Жили в то время впроголодь, а угостить Владимира Ильича хотелось. Поваром был выбран обществом Павел Егорович Егоров. Меня приставили к нему в помощники.

— Козьма, принимай! — покрикивает мне Павел Егорович. Наши женщины тащат — кто курочку, кто блюдо огурцов, кто капусты, масла, яиц. Хозяйка дома Марья Никитична да еще Василиса Малафеева варили брагу.

Итак, пополудни, часов в двенадцать, не терпится — каждому хочется первым увидеть желанного гостя. Народ в соседних деревнях узнал, что мы ждем приезда Ильича, и все к нам повалили. Первыми же встретили его наши ребятишки. Они ушли по шоссе далеко за деревню и там ждали.

За машиной В. И. Ленина шла еще машина — наша волоколамская, в которой находились уездные руководители. Из домов все бросились к машине.

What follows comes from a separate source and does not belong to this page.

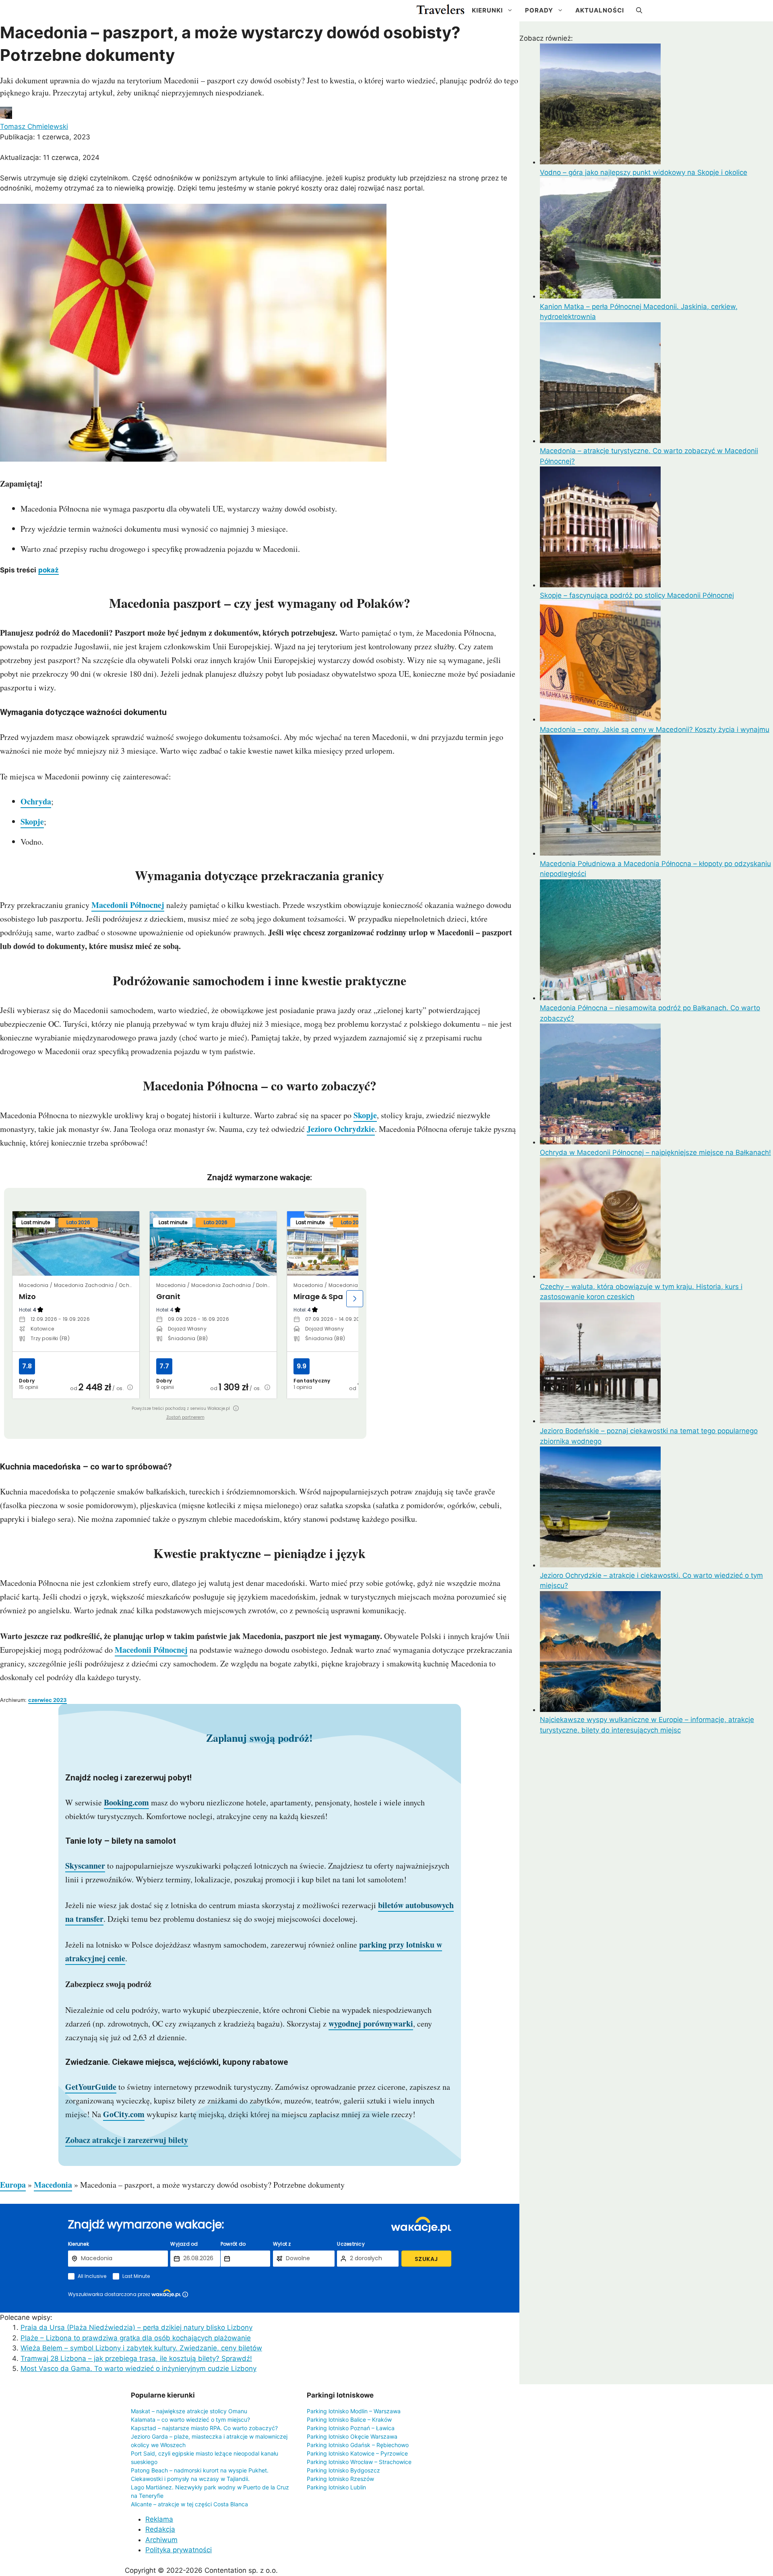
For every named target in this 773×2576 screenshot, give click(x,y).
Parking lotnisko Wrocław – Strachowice (359, 2461)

— Здравствуйте, граждане, — сказал Владимир Ильич. Взяли мы его и Надежду Константиновну под руки и повели в дом, где были накрыты белеными холстами столы.

Струнный оркестр заиграл "Интернационал", — об этом мы позаботились с утра. Музыкантов-любителей привезли из Волоколамска. У вешалки тоже было приставили своего человека. Но наша предусмотрительность оказалась ненужной. Когда к Владимиру Ильичу подошел наш парень, он вежливенько отстранил его и снял пальто сам: Повесил в углу на крючок и сам же стал снимать короткое плюшевое пальто с Надежды Константиновны.

Все мы любовались им. У него были удивительно живые глаза. Он потирал ладонями крутой лоб и виски. Нас радовало его здоровье, что он был плотный, крепкий, улыбающийся.

Поднесли ему и Надежде Константиновне по кружке браги.

— Не хмельно ли? — спросил он.

Тут Василиса Малафеева и Марья Кашкина сказали, что в брагу они хмеля не клали. Он выпил и вытер светлые усы. Выпила и Надежда Константиновна.

Поставили мы перед ними студня и хлеба, нарезанного ломтями.

— Велик кусочек-то, — сказал он и стал студень резать ножом.

Разговаривал он с нами попросту, словно крестьянский сын. Первоначальное наше стеснение быстро прошло.

За обедом самые активные строители нашей электростанции рассказали, как, не имея керосина для освещения, мы придумали провести электричество. Провода перебросили через избы и плетне, Ильич радовался вместе с нами. После стали задавать всякие вопросы о событиях на фронтах, о ситце, о спичках, о хлебе. Один из наших селян встал и сказал:

— Неизвестность для нас, мужиков, хуже всего…

— А именно? — спросил Владимир Ильич.

— О разверстке я говорю. Пашет крестьянин землю и не знает, что с него возьмут по осени. Много запьшет — с него много и возь-мут. А мало пахать — невыгодно для страны.

Владимир Ильич пожелал на эти вопросы ответить всем, чтобы слышали его и те крестьяне, которые не вместились в доме, стояли в шубах и шапках в сенях, на крыльце и заглядывали в окна.

Подошел фотограф и сказал, что ему наказано снять гостей, к тому же на улице скоро будет темнеть. Владимир Ильич пожелал сфотографироваться с нами, и все высыпали на улицу.

На трибуне, сняв шапку и распахнув пальто, он говорил сильна и ярко. За столом он, отвечая на вопросы, улыбался, потирал рукой подбородок. Здесь же, рассекая воздух рукой, он был суров. Свою речь построил как бы в виде ответа на заданные нами вопросы.

Говорил, что война скоро окончится и положение улучшите". Настанет время, когда власть Советская окрепнет, хозяйстве наладится, пойдут фабрики и заводы. Будет мануфактура, хлеб и кое-что такое, чтобы мужики обрабатывали поля машинами, чтобы урожаи были высокие (конечно, он имел в виду тракторы). Говорил, что все, что государство берет у крестьян, в мирное время возвратится сторицей.

— Говорит густо, — сказал тут один из наших…

Велел держать крепкую связь с рабочим классом и шагать с ним в ногу.

Слушали мы его, а в душе у каждого будто солнце светило. Потом он от нас уехал в село Ярополец.[249]